Redesign at Amazon.co.uk
October 19th, 2007
They’ve been busy at Amazon.co.uk redesigning the rather dated topbar - given that this is the largest part of their page design, it’s got to be a big thing when they decide to rearrange it.
First impressions….not bad but not so good. The colours are nice and the search bar is nice and bold. However, visually I think it would benefit from some tidying. Bevel effects are a rather strange choice on today’s web and the various different uneven glows and strokes around the top bar elements jar a little.
Having said that it has now made all of the categories available from the homepage (ala amazon.com) and reiterated their recognition that (surely?) the majority of people head straight into a keyword search. However, I’m not a fan of the left-nav - a very simple improvement would be to make the main menu elements clickthrough to something. This is a real annoyance for me with these sorts of navigation - particularly evident where you hover over the ‘Books’ item and then have to move right to click…. ‘Books’ to proceed.

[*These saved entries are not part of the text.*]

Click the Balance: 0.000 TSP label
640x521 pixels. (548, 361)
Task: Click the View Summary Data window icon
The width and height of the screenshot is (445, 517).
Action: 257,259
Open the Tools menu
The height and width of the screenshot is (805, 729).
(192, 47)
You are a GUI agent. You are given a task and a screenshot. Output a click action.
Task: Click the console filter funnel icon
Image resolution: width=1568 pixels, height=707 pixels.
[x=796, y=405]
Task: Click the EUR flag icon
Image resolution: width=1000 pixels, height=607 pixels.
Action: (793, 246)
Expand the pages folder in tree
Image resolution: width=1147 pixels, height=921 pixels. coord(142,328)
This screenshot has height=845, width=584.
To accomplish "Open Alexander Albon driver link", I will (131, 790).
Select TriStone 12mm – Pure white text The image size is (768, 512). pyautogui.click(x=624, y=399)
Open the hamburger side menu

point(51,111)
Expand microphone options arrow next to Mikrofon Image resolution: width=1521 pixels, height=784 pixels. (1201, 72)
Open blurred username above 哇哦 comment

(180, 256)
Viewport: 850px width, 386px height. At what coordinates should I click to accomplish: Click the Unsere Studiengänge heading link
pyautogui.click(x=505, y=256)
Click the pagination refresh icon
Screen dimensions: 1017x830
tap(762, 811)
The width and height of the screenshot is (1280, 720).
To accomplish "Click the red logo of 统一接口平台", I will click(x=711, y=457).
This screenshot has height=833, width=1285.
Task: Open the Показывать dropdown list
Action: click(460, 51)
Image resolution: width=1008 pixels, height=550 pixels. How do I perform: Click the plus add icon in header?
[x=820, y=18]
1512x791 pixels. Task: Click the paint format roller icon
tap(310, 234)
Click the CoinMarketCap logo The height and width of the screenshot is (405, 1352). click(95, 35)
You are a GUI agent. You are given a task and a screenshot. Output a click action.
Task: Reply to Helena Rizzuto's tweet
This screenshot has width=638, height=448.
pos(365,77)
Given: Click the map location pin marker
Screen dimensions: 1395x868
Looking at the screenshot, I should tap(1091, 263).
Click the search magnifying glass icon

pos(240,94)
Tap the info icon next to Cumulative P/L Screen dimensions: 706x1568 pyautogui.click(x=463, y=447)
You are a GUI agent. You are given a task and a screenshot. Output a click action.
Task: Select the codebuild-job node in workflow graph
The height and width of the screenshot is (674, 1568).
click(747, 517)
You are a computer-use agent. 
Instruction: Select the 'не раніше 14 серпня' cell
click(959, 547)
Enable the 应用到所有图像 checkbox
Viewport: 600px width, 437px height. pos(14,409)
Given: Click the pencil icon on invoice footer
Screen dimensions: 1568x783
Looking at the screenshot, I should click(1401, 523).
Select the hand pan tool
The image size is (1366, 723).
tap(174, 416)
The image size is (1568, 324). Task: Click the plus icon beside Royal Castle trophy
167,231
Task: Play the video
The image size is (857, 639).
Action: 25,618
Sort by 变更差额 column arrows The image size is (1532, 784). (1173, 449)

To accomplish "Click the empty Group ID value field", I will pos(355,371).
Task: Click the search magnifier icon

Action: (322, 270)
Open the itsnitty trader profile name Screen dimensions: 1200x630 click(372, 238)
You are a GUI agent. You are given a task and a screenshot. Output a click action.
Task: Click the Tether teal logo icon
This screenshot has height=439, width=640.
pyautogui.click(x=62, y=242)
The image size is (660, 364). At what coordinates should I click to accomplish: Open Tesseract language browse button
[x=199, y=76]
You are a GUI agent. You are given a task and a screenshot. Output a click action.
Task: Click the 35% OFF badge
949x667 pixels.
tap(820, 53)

Still I guess it’s a tough job redesigning these sorts of elements under the gaze of millions of users and it’s hardly going to stop me buying lots of stuff from Amazon and appreciating all the awesome data widgets.
EDIT: Erm, I’ve been known to be rather slow before, has it been like this ages? Yup, it seems I am just very slow given there are blog posts about this from the beginning of last month.
EDIT 2: Ok, maybe I get it now - a surf around some other blogs and it seems this might be an international redesign also being trialled on Amazon.com that has been showing up intermittently for a while for various people. Which actually makes the issues I’ve mentioned more major if this has been decided upon as the future direction for (presumably) all of Amazon’s regional sites.